- _Task brief_
Present each line of the entries below that holds the word "text".

(Input for this task Opens)

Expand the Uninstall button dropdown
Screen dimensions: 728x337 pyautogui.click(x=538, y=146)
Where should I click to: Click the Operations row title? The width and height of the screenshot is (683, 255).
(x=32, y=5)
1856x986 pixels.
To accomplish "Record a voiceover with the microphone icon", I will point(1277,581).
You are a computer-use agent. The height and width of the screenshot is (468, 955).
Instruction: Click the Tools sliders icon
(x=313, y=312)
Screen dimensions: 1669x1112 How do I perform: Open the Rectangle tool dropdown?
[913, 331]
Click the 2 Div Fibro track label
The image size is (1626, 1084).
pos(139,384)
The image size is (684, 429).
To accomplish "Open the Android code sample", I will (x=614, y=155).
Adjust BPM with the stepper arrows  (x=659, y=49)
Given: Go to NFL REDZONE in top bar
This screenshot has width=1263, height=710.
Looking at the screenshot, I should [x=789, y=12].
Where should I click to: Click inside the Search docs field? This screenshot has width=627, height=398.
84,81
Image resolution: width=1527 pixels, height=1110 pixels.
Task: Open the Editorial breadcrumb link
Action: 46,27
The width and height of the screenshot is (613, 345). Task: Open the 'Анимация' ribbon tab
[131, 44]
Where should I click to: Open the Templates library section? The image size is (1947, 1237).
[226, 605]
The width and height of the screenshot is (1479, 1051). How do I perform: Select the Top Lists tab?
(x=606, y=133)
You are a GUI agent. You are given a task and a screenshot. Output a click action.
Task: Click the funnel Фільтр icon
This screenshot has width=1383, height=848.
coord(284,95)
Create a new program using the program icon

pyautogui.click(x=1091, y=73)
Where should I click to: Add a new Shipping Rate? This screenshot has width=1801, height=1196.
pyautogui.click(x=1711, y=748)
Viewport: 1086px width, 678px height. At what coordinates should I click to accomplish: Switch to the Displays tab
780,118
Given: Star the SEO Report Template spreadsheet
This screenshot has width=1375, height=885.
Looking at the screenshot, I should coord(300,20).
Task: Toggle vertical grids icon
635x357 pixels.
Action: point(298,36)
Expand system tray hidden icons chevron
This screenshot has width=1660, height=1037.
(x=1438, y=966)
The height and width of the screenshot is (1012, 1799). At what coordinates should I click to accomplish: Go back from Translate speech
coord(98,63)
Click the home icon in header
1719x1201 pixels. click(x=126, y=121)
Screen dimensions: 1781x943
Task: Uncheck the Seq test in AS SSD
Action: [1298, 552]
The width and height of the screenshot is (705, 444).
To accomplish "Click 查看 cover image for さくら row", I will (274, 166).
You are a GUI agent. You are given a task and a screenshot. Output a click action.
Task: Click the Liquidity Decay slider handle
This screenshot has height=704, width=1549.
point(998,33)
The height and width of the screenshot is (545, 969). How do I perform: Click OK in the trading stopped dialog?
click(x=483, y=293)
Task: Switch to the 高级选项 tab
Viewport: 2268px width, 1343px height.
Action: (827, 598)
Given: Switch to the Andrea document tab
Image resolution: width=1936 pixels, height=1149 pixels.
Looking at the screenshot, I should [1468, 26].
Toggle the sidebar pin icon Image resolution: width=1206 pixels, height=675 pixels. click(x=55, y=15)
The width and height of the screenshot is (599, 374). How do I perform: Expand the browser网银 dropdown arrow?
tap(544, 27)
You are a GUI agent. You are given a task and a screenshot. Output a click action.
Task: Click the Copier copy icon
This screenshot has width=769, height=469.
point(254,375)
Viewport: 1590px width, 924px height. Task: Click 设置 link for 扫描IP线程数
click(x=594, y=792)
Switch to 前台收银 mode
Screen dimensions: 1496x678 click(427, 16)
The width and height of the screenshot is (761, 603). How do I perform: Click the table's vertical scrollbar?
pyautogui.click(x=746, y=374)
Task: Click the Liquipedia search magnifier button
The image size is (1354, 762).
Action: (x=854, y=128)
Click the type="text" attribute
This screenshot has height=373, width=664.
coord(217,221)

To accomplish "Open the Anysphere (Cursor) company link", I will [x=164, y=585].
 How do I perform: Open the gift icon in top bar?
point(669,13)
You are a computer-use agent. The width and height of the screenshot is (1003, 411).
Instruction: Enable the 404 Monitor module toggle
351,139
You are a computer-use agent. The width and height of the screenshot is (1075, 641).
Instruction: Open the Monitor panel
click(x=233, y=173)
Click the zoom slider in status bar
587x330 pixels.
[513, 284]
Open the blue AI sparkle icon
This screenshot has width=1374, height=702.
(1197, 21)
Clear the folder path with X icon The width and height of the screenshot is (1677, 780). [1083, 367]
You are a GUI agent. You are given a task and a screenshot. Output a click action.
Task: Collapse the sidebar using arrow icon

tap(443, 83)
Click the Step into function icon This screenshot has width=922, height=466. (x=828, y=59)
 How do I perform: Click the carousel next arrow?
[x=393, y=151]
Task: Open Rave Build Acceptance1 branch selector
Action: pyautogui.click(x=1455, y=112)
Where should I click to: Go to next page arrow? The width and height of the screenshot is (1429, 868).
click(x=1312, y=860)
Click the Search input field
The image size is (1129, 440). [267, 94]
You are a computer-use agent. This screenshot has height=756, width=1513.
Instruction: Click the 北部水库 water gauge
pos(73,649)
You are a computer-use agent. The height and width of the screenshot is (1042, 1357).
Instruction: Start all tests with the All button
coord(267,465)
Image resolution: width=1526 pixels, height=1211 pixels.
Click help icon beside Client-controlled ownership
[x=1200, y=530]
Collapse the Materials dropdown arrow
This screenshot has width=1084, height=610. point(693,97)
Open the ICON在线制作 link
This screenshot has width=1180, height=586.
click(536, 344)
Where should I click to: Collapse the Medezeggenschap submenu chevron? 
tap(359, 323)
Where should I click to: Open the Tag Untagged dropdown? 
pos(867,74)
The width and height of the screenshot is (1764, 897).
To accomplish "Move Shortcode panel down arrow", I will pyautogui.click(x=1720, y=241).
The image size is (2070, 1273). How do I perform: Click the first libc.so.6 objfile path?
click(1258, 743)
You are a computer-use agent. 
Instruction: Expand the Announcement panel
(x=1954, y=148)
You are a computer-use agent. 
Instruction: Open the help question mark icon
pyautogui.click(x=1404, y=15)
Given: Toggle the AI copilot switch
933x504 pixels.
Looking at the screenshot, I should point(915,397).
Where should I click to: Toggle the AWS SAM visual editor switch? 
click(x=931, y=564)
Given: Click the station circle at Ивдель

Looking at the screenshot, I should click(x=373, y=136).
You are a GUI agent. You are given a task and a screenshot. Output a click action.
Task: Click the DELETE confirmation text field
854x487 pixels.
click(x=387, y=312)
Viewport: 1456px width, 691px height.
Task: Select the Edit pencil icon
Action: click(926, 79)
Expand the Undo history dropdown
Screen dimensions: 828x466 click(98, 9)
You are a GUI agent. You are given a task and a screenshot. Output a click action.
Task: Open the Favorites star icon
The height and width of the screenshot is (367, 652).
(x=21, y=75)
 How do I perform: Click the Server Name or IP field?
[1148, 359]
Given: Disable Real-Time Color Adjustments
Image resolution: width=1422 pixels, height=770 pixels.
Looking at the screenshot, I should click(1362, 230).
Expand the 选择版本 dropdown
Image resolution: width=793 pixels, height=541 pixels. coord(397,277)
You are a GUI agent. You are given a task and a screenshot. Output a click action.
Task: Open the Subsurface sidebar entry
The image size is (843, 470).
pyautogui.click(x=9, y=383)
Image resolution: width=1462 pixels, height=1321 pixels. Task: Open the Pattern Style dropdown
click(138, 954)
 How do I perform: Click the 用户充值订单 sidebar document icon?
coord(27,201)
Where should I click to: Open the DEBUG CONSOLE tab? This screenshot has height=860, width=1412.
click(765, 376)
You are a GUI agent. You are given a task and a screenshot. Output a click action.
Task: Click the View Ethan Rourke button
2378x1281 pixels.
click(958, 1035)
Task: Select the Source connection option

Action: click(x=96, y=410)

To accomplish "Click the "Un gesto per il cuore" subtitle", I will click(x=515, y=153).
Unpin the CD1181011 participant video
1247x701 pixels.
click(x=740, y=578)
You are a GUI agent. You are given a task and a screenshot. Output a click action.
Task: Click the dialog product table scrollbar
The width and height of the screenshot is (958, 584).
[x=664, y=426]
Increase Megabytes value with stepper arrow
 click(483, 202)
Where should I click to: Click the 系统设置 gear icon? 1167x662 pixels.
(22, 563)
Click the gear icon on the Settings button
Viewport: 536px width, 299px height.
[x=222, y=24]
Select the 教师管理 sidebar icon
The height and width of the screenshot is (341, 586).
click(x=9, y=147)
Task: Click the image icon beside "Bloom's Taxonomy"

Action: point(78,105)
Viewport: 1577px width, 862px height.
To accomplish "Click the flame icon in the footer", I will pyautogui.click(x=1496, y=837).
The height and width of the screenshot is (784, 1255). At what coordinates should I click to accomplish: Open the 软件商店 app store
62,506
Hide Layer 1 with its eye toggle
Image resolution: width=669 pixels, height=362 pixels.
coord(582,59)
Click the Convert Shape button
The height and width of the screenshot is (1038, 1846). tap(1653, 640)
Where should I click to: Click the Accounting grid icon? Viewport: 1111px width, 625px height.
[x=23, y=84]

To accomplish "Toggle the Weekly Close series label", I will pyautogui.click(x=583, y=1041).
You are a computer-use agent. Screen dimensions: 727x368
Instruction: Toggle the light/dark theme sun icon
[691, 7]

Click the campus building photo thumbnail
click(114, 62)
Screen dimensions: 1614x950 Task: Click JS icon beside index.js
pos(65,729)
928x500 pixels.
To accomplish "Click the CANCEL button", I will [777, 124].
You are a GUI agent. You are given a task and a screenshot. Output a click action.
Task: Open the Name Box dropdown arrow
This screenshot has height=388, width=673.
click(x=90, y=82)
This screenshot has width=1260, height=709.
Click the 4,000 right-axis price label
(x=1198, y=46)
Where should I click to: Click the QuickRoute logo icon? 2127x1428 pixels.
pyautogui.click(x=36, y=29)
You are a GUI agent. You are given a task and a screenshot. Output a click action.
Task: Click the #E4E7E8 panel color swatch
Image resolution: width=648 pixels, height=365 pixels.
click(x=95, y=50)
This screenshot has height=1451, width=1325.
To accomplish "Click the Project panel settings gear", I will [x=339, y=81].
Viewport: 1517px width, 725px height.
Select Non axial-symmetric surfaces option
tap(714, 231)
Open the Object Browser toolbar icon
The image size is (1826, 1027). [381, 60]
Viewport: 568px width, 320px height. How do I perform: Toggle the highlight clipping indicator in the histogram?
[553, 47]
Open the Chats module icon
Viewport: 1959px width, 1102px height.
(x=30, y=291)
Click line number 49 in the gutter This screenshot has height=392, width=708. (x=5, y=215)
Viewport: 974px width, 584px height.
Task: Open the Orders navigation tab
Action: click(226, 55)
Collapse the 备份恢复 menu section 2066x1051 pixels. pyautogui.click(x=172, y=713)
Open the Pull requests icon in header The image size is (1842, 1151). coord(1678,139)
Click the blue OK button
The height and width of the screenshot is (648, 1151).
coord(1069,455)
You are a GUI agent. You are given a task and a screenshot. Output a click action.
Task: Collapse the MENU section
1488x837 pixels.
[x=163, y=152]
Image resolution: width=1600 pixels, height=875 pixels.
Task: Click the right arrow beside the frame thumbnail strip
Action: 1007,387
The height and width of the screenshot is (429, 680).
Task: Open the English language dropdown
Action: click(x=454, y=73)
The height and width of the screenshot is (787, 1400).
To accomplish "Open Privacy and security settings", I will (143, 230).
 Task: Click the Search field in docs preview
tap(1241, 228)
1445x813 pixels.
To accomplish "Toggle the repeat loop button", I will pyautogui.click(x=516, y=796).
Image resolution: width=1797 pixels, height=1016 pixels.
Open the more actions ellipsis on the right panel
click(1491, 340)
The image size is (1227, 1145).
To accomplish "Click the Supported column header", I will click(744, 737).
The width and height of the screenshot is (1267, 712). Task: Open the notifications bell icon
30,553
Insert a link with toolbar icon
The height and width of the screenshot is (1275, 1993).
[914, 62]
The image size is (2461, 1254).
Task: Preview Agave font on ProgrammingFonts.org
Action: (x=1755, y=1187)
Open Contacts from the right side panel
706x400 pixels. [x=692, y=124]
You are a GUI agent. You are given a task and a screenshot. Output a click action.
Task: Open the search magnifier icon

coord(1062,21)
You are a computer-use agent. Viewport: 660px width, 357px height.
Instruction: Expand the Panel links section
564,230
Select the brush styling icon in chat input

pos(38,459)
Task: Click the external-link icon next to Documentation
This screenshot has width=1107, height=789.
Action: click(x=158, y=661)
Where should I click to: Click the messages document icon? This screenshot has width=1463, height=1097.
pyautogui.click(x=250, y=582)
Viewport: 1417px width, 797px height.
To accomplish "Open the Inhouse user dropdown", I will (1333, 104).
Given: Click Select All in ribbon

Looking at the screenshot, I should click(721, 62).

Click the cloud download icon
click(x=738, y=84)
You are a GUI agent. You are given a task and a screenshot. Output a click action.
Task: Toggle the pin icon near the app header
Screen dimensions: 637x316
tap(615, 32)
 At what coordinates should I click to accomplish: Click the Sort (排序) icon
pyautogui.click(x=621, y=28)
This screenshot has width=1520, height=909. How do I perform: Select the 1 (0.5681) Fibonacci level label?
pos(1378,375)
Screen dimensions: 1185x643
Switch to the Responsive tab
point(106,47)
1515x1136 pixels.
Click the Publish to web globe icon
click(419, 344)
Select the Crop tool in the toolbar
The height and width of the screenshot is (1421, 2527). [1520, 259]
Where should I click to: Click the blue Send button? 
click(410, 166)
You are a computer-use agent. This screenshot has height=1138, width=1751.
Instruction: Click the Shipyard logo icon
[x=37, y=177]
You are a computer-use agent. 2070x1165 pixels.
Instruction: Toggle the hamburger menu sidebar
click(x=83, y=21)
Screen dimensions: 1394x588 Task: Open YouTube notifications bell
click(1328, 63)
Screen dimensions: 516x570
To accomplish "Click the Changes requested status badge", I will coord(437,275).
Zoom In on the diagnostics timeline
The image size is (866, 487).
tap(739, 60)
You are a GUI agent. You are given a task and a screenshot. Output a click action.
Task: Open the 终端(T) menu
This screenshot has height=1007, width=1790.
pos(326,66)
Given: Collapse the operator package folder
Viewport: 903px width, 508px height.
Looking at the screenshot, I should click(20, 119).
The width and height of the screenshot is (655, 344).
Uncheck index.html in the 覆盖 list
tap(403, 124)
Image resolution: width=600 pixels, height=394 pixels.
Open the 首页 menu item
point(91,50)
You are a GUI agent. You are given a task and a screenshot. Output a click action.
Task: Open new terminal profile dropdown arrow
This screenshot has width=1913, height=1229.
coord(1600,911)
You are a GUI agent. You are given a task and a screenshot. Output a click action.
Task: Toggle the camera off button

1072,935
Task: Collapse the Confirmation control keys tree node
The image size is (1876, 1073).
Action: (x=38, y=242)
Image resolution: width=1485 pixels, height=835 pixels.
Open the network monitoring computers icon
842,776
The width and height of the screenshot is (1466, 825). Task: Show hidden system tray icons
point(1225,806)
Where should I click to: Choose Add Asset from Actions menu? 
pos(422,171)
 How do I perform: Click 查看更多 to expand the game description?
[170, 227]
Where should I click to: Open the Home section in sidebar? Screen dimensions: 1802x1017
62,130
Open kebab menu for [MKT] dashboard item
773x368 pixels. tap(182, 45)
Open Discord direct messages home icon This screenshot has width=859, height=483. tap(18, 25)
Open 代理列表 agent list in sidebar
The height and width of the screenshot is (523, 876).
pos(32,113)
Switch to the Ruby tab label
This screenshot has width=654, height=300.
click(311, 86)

(Input for this task Closes)

- _Solution to this task_
Click the type="text" attribute
Task: Click the DELETE confirmation text field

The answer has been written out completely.